Thank you for your great work, PLOP!

As your code, we can reproduce the performance almost the same as your paper.

Additionally, we also conduct experiments on extremely hard incremental scenarios, such as 5-1 (16 steps) and 2-1 (19 steps).

for this, we add below lines on task.py

"5-1": {
        0 : [0, 1, 2, 3, 4, 5],
        1 : [6, ],
        2 : [7, ],
        3 : [8, ],
        4 : [9, ],
        5 : [10, ],
        6 : [11, ],
        7 : [12, ],
        8 : [13, ],
        9 : [14, ],
        10: [15, ],
        11: [16, ],
        12: [17, ],
        13: [18, ],
        14: [19, ],
        15: [20, ],
    },   
    "2-1":{
        0 : [0, 1, 2],
        1 : [3, ],
        2 : [4, ],
        3 : [5, ],
        4 : [6, ],
        5 : [7, ],
        6 : [8, ],
        7 : [9, ],
        8 : [10, ],
        9 : [11, ],
        10: [12, ],
        11: [13, ],
        12: [14, ],
        13: [15, ],
        14: [16, ],
        15: [17, ],
        16: [18, ],
        17: [19, ],
        18: [20, ],
    },   

However, during the training, the loss is divergence to nan.

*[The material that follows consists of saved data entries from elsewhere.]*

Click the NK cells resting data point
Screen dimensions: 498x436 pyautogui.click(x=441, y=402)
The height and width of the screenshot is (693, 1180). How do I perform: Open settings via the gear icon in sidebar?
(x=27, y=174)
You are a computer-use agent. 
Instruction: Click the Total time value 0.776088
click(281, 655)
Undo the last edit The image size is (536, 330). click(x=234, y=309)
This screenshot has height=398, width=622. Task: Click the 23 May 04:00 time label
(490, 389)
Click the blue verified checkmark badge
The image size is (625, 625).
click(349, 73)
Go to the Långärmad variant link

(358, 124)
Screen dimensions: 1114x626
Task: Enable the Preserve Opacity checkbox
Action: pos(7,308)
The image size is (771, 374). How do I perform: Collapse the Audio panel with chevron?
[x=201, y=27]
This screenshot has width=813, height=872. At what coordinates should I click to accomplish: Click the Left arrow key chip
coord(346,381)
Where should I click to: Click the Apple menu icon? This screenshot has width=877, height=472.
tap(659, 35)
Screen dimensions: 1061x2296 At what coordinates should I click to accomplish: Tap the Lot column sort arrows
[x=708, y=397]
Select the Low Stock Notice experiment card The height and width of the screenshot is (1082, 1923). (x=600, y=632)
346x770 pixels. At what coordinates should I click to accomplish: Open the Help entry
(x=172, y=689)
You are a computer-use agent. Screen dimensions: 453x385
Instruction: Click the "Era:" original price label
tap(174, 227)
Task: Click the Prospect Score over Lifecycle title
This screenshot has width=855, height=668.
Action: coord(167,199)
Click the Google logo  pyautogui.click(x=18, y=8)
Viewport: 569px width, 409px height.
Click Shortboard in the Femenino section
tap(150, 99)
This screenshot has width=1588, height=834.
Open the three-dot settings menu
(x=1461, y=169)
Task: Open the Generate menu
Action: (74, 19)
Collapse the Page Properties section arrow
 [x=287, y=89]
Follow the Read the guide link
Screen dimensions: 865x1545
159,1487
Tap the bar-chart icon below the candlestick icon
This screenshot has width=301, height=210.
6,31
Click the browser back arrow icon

I already noticed that someone suffers from the loss divergence issue #8 on 15-5 task, however, I can reproduce the performance on 15-5 task in my environmental settings.
Also, MiB on these extremely hard scenarios was well trained without the loss divergence, however, PLOP showed the issue.

Therefore, I wonder you also have the same issue in the extremely hard scenarios, 5-1 and 2-1.
And, please tell me how can I solve that issue (e.g., which hyperparameter should be changed).

Thanks.

Hey,

  1. I'm happy to see others people try hard scenarios with only 1 class at the time :D ! It's so important but so few people even try that...
  2. Do you have mixed precision activated (relative to issue #8)?
  3. Have you tried to add gradient clipping? https://pytorch.org/docs/stable/generated/torch.nn.utils.clip_grad_norm_.html You may have a problem of gradient explosion due to the LocalPOD loss

I'll try this week to see if I can run your experiments. However, just to know when does loss diverge? In which tasks and epochs? Like if I'm running only 1 epoch / task can I get this error?

commented

Thank you for your prompt reply!

  1. we tried to both with amp and without amp. However, both showed the same divergence loss.
  2. we did not try any other technique. we strictly follow the original implementation.

On 15-5, 19-1 tasks, we showed the loss=nan in a certain epoch, however, the loss returns back to normal value in the following epoch.
However, on 5-1 or 2-1 tasks, the loss=nan cannot return back to normal value.

Ok, I don't have a lot of GPUs right now for PLOP, so I may take a few days to sort this problem out.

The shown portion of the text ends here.